§ Work instructions
Please repeat the lines below, exactly and only, from the one that holds "Screen dimensions: 434x307" through the one that holds "Click the Start Date column header".

::::::::

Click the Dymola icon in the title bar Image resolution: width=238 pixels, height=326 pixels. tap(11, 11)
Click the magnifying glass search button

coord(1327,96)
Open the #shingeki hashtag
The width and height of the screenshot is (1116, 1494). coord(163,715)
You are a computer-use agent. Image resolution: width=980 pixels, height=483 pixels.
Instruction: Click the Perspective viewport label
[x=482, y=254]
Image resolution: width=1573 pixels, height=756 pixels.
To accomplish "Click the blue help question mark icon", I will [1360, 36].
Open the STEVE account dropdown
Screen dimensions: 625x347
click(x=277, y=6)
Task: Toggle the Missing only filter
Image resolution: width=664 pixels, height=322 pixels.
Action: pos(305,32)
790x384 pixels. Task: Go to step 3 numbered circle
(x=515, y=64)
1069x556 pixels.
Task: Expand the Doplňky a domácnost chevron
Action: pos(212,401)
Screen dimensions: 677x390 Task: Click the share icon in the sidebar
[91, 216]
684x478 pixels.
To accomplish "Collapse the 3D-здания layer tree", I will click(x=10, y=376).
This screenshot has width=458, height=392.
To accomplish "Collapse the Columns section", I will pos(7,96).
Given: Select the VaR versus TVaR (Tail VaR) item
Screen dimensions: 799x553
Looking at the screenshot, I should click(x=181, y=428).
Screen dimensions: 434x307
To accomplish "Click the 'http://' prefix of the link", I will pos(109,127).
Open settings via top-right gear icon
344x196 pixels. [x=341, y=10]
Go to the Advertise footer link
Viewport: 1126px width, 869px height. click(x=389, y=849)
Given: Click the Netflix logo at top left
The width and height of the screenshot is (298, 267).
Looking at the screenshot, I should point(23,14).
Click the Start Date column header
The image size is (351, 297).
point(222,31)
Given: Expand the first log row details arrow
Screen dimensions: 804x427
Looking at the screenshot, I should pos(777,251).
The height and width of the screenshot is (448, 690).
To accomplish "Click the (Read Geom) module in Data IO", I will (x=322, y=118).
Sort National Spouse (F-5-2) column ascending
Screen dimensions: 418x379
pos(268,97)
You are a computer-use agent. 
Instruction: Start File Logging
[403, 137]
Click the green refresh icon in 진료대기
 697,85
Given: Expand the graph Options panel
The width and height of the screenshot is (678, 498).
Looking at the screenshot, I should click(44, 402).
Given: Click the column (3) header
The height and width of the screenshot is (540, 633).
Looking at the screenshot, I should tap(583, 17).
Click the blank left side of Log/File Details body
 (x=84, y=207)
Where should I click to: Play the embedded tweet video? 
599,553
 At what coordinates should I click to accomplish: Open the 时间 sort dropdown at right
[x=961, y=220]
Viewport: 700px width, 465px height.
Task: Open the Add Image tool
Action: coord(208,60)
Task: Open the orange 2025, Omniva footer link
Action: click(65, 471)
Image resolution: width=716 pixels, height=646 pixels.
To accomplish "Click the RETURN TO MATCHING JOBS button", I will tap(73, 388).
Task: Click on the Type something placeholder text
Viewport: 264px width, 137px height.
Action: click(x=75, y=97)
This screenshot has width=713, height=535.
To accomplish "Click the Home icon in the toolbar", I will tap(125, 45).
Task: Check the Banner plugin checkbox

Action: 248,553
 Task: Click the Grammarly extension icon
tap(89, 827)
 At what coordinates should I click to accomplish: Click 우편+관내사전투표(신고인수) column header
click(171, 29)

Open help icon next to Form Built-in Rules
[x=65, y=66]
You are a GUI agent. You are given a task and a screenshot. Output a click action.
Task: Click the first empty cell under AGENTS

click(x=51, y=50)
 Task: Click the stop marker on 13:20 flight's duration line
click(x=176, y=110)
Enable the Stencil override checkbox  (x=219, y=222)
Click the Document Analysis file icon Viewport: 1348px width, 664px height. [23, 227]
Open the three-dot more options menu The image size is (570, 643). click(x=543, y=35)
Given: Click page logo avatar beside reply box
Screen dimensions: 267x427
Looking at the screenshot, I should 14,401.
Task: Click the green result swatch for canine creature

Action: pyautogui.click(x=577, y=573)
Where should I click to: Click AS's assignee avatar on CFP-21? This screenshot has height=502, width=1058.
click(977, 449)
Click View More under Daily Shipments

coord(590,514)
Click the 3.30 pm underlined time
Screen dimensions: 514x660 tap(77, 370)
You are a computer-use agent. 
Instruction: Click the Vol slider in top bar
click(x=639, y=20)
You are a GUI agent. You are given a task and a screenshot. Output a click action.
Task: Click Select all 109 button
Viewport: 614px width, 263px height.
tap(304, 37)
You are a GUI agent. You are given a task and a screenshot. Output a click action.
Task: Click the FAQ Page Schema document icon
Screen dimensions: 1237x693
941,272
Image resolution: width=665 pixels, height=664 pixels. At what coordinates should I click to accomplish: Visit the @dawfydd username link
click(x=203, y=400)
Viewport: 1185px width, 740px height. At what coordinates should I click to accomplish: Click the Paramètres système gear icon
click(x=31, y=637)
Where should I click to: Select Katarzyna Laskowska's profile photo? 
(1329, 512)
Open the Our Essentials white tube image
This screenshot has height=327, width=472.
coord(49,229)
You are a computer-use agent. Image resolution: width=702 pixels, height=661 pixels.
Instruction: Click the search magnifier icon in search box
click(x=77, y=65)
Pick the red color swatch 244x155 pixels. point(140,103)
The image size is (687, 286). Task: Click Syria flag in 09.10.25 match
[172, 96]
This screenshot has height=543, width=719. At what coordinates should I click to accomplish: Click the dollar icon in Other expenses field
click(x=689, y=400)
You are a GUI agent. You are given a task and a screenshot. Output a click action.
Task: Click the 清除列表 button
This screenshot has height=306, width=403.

::::::::

§ Answer box
Screen dimensions: 434x307
To accomplish "Click the 'http://' prefix of the link", I will pos(109,127).
Open settings via top-right gear icon
344x196 pixels. [x=341, y=10]
Go to the Advertise footer link
Viewport: 1126px width, 869px height. click(x=389, y=849)
Given: Click the Netflix logo at top left
The width and height of the screenshot is (298, 267).
Looking at the screenshot, I should point(23,14).
Click the Start Date column header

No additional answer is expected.